Hyperscale Computing Concept - Hyperscaler Providing Distributed Infrastructure that Can Quickly Accommodate an Increased Demand for Computing Resources - 3D Illustration

Oracle’s (NYSE: ORCL) stock has had a great two weeks and an impressive overall return in 2024. Shares are up 20% since Sept. 9, and the stock has provided a total return of 61% this year.

The recent rise in the stock comes as the tech firm has delivered strong results and a good outlook in the AI, data center, and cloud markets. I’ll detail why the company is showing strong performance in this space, which many didn’t expect.

Oracle’s Entrenched Position in Key Enterprise Solutions

In its most recent earnings report, Oracle saw its cloud infrastructure revenue increase by 45%. Oracle has seemingly been able to ride the wave in this space better than other legacy tech companies. This is largely because the company has a strong position with large enterprises. It is one of the market leaders in enterprise planning software (ERP).

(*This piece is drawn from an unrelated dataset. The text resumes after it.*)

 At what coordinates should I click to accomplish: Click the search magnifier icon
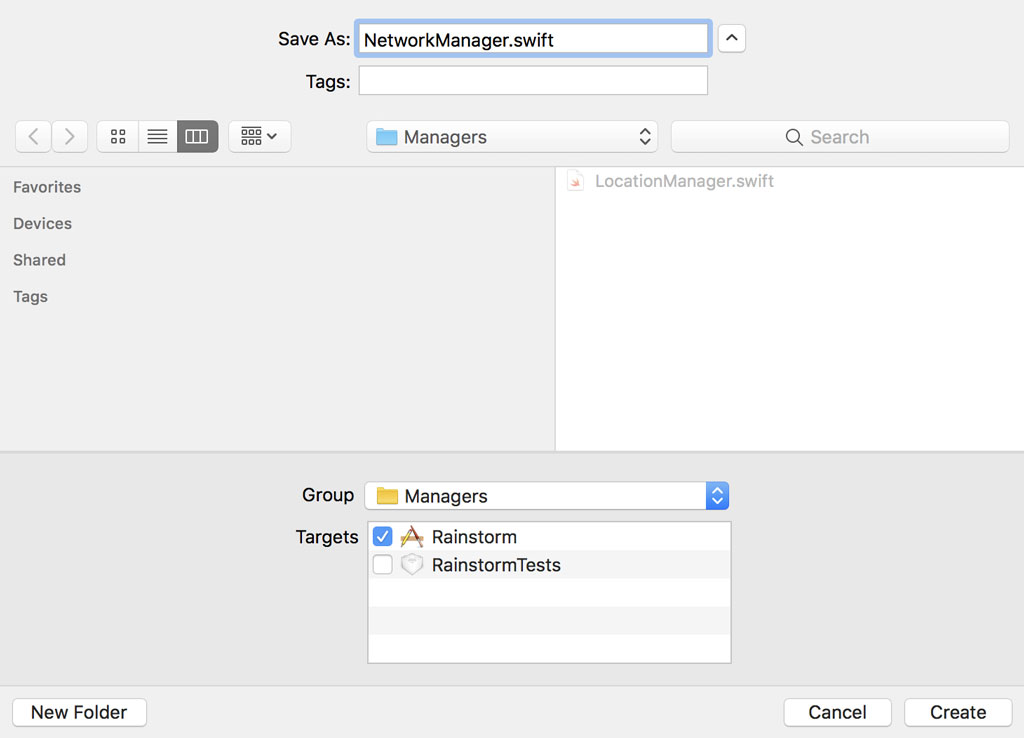(794, 136)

ERP software is essential to businesses because it helps show what is going on in all the key departments of a business in one place. This helps improve decision-making in a company, rather than having the finance and sales departments' data be separate.

Oracle’s strong position in this space makes continuing to work with it attractive for companies that want to improve their operations using AI. Transitioning to a different ERP software is extremely cumbersome for companies and would greatly affect their ability to operate while they do so.

For this reason, working with Oracle has become vital for hyperscaler companies. In many cases, this makes more sense than trying to replace Oracle, as customers don’t want to upend their operations to integrate AI.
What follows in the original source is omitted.